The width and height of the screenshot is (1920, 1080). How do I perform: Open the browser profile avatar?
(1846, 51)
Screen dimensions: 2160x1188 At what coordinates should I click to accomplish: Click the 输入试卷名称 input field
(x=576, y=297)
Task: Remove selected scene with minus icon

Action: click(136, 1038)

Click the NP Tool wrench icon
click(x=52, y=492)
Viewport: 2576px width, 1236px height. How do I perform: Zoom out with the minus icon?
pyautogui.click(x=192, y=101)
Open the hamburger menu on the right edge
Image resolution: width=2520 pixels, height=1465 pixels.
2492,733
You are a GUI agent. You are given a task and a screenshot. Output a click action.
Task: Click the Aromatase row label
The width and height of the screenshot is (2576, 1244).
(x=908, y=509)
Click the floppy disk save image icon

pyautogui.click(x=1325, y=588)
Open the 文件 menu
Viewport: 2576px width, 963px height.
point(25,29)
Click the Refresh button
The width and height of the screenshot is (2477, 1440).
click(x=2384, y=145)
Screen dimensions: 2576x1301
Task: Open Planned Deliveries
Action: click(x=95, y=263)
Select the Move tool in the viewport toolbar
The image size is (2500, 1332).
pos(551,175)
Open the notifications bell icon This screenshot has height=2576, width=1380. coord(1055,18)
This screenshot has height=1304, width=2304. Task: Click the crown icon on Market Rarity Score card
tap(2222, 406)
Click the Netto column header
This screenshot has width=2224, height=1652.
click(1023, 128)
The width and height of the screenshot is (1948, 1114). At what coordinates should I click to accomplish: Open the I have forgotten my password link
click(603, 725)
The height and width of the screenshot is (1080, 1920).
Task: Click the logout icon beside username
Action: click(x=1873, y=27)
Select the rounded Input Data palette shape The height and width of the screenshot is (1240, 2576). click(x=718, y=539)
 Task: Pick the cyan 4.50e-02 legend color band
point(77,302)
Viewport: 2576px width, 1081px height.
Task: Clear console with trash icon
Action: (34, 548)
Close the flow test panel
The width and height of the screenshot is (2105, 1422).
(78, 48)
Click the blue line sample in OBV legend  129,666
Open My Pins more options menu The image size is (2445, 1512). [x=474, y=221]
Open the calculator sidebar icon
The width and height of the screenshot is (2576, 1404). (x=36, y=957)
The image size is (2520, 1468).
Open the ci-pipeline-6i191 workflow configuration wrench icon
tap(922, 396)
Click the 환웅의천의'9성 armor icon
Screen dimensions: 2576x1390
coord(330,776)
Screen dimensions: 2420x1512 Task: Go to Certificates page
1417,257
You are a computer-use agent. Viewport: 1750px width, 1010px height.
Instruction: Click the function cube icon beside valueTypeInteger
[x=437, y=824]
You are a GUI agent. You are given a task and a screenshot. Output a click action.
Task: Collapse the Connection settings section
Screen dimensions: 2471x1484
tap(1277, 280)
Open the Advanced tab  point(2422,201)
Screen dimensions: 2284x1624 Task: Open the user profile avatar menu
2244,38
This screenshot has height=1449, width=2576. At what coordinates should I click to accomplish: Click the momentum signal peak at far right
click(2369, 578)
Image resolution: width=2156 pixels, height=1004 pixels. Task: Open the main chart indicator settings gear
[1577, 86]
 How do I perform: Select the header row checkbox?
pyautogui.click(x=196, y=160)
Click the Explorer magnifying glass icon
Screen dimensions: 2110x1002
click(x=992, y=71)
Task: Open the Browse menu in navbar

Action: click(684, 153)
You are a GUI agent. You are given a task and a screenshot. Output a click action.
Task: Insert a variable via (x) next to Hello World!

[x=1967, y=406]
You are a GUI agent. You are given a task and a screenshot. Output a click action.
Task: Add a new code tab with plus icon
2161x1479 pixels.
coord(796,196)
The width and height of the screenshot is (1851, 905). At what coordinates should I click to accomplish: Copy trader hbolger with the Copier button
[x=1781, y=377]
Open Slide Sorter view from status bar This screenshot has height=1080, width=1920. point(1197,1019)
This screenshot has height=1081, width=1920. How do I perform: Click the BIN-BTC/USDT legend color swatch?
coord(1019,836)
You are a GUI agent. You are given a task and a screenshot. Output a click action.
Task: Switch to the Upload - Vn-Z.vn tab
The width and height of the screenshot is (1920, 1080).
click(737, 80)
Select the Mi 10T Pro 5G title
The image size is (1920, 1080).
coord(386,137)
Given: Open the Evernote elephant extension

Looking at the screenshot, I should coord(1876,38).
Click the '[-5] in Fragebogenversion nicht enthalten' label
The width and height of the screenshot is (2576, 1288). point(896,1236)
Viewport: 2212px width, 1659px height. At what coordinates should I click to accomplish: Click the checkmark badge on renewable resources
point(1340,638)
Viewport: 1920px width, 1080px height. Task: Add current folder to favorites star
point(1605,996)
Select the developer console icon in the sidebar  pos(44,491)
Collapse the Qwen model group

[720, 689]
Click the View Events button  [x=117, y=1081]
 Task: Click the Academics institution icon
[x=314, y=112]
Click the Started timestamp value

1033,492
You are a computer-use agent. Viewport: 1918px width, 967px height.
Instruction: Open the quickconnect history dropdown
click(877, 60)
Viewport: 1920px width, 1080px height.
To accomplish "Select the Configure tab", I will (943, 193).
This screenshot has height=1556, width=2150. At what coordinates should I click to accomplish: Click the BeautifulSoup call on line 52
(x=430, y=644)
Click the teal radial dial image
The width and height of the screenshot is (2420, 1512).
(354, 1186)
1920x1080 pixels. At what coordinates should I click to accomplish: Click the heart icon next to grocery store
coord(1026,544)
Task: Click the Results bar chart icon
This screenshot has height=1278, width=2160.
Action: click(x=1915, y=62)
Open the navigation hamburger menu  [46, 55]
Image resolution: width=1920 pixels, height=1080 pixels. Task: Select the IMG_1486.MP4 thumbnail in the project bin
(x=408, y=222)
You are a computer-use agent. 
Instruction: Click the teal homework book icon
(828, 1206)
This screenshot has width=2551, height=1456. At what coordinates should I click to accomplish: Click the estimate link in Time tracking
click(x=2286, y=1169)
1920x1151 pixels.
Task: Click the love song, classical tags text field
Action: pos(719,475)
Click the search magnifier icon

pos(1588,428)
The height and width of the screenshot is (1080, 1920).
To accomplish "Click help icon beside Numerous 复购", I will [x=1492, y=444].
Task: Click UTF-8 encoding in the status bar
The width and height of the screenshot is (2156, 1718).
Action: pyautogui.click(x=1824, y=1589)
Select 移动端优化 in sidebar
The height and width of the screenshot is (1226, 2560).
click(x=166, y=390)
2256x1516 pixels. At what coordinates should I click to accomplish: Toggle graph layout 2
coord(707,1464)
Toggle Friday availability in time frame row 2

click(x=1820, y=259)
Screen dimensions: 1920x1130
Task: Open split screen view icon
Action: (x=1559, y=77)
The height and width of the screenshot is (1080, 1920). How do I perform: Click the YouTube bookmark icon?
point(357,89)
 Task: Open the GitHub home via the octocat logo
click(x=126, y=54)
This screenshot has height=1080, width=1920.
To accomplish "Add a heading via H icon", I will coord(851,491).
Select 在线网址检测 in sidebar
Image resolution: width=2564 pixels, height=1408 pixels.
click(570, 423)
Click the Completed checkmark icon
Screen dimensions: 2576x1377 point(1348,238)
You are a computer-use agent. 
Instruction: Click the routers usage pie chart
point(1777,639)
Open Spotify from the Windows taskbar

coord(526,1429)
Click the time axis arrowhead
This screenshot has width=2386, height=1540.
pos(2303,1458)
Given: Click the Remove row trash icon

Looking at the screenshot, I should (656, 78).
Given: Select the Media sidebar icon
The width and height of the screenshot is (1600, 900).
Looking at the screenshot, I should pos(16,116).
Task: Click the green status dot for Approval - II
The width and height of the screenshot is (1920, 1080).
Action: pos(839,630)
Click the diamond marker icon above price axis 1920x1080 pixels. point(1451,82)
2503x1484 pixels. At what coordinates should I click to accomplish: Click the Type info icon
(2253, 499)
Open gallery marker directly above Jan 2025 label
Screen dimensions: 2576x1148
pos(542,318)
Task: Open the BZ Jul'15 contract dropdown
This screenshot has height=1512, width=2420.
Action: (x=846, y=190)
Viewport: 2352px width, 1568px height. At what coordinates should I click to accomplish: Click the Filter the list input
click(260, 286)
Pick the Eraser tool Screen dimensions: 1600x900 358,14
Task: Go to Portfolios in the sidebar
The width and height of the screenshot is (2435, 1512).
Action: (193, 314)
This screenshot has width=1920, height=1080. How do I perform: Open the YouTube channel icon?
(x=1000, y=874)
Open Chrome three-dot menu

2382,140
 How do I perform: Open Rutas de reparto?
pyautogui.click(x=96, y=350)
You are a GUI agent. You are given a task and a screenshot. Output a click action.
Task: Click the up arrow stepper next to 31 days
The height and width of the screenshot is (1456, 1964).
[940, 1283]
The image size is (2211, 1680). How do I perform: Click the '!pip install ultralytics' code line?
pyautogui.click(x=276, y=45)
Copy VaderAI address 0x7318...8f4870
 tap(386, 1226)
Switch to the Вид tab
-.-.-
* **TASK DETAILS**:
Only one part of the material above is to be transcribed, namely the lines starting with the line that has "Task: Remove selected scene with minus icon" and going on through the line that has "Click the Refresh button", exactly as they stand.

* **ANSWER BOX**:
Task: Remove selected scene with minus icon

Action: click(136, 1038)

Click the NP Tool wrench icon
click(x=52, y=492)
Viewport: 2576px width, 1236px height. How do I perform: Zoom out with the minus icon?
pyautogui.click(x=192, y=101)
Open the hamburger menu on the right edge
Image resolution: width=2520 pixels, height=1465 pixels.
2492,733
You are a GUI agent. You are given a task and a screenshot. Output a click action.
Task: Click the Aromatase row label
The width and height of the screenshot is (2576, 1244).
(x=908, y=509)
Click the floppy disk save image icon

pyautogui.click(x=1325, y=588)
Open the 文件 menu
Viewport: 2576px width, 963px height.
point(25,29)
Click the Refresh button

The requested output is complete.